Die Diskussion bewegt sich in einem progressiven Diskursraum, der Digitalisierung grundsätzlich bejaht, aber demokratische Kontrolle einfordert. Bemerkenswert ist, wie die Sprecher unterrepräsentierte Perspektiven (etwa aus Nigeria) einbeziehen, aber gleichzeitig im eigenen eurozentrisch-regulatorischen Rahmen verbleiben. Die strukturellen Probleme werden primär als Folge unzureichender Regulierung und unternehmerischer Verantwortungslosigkeit gerahmt, weniger als systemisches Problem eines kapitalistisch geprägten Internets.
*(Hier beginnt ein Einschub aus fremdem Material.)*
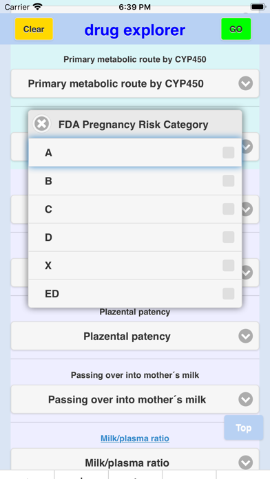
Task: Check the category B checkbox
Action: tap(229, 180)
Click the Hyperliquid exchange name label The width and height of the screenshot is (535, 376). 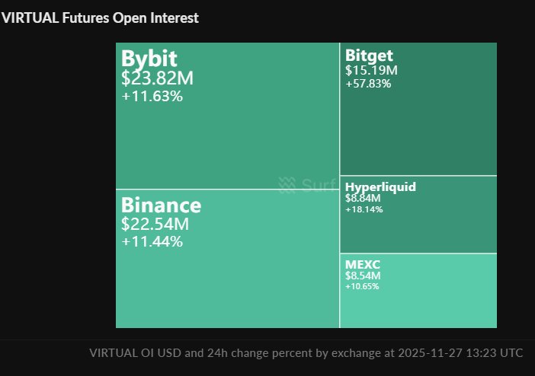tap(380, 187)
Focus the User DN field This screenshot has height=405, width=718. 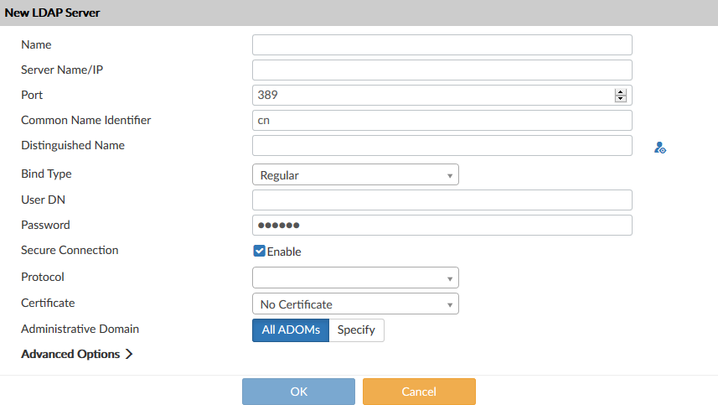click(x=442, y=200)
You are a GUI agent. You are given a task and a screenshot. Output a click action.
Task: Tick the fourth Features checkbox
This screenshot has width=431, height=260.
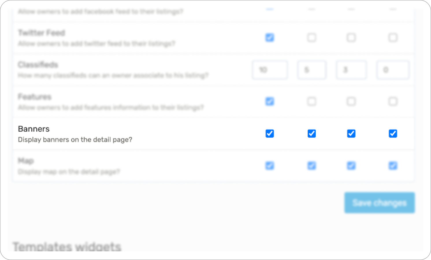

Das Format vermittelt durch seine diskursive Tiefe, den Blick über den europäischen Tellerrand und die Verbindung von Technologie-, Politik- und Gesellschaftskritik wichtige Einsichten für digitalpolitisch Interessierte. Der sachlich-analytische, aber zugängliche Ton macht komplexe Zusammenhänge verständlich. Hörempfehlung für alle, die die Macht digitaler Plattformen kritisch reflektieren wollen.